Data under study:
━━━━━━━━
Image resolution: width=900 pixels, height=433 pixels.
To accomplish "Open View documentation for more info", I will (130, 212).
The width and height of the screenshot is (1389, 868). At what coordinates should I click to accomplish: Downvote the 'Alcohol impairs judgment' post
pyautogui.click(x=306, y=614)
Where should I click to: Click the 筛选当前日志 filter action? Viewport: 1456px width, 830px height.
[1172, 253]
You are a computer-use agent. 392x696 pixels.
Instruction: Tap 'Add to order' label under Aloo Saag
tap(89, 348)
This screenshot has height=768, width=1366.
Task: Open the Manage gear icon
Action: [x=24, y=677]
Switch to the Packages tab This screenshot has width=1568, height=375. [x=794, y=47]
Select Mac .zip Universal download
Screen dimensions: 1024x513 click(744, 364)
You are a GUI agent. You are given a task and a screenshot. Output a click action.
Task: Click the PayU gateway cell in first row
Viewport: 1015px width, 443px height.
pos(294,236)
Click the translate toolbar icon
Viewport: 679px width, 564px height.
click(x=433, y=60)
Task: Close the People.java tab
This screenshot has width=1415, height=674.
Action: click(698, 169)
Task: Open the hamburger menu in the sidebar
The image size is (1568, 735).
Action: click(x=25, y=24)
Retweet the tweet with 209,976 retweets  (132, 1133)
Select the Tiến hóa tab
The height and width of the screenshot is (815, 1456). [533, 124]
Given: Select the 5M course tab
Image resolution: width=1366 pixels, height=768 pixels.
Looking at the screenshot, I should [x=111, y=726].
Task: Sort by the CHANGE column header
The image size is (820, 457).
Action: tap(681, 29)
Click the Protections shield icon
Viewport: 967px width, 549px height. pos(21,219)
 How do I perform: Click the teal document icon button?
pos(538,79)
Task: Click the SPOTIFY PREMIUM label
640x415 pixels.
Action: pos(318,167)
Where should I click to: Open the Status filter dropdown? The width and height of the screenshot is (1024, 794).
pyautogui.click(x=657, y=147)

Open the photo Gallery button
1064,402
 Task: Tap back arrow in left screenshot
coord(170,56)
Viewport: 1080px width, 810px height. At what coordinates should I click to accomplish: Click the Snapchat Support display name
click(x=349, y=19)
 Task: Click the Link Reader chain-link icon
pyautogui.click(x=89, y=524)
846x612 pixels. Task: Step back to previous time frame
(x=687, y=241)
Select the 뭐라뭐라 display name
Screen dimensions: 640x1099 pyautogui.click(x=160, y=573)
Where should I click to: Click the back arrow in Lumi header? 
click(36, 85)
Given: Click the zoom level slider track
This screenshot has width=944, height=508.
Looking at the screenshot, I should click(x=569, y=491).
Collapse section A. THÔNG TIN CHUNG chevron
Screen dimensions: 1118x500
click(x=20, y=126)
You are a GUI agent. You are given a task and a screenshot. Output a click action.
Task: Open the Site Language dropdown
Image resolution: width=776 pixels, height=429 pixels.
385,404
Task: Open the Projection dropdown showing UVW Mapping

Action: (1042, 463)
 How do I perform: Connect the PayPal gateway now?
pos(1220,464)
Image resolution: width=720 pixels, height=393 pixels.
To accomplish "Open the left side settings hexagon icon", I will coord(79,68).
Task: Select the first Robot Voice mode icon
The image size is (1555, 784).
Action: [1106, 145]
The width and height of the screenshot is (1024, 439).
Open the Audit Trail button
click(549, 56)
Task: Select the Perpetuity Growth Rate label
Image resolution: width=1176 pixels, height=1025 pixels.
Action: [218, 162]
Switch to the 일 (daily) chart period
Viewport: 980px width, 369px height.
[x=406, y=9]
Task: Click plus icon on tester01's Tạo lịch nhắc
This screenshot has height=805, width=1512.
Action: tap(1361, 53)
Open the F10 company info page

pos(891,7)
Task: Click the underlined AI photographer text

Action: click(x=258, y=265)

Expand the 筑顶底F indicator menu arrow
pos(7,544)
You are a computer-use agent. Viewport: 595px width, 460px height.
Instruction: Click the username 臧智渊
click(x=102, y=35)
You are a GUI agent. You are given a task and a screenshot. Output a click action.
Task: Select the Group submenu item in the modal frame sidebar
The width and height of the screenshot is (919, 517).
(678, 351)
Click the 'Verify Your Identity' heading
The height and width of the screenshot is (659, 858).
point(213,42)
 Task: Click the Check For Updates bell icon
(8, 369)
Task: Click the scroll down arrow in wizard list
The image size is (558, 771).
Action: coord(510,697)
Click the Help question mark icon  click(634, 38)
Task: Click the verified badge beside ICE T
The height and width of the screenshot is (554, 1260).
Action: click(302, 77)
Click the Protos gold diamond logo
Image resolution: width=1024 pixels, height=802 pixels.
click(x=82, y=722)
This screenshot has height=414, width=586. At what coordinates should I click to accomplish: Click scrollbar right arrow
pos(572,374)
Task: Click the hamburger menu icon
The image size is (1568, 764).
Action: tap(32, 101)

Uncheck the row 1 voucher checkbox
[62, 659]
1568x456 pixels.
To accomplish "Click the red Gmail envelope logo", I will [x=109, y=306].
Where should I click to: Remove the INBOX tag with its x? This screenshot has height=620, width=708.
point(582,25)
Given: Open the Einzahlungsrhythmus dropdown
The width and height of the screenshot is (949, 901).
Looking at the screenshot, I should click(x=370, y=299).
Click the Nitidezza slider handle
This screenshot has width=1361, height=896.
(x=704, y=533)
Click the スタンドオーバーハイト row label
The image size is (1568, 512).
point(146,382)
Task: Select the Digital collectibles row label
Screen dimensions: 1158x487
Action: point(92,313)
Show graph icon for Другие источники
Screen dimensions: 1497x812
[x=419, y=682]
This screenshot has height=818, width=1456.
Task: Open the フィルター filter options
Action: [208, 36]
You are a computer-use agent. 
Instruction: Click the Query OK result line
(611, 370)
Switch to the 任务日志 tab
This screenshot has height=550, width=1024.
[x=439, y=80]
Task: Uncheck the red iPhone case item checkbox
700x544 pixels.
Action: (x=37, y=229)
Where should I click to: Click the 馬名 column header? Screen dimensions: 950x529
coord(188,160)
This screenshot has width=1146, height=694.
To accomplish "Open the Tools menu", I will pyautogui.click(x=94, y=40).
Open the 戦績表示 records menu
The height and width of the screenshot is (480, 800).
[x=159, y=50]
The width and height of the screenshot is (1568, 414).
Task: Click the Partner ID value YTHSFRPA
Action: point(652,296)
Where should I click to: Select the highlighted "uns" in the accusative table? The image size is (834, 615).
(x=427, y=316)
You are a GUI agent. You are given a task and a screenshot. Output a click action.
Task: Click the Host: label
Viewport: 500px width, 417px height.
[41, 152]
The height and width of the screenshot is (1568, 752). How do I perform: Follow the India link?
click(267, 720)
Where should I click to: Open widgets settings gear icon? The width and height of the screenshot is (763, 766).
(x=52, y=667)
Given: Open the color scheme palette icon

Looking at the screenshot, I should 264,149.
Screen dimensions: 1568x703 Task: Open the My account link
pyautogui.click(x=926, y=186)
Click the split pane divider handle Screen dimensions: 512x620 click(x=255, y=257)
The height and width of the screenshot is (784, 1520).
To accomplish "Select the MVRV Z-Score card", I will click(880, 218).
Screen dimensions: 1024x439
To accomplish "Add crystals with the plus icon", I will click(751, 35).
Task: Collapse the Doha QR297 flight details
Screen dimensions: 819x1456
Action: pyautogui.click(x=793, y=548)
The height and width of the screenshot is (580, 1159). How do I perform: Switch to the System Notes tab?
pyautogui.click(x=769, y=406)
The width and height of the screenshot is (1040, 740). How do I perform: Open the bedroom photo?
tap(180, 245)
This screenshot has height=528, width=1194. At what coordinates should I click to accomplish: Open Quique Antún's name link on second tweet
━━━━━━━━
Could you find every line in the records above that has the string "plus" and copy it?

Solution to this problem:
Task: Click plus icon on tester01's Tạo lịch nhắc
To accomplish "Add crystals with the plus icon", I will click(751, 35).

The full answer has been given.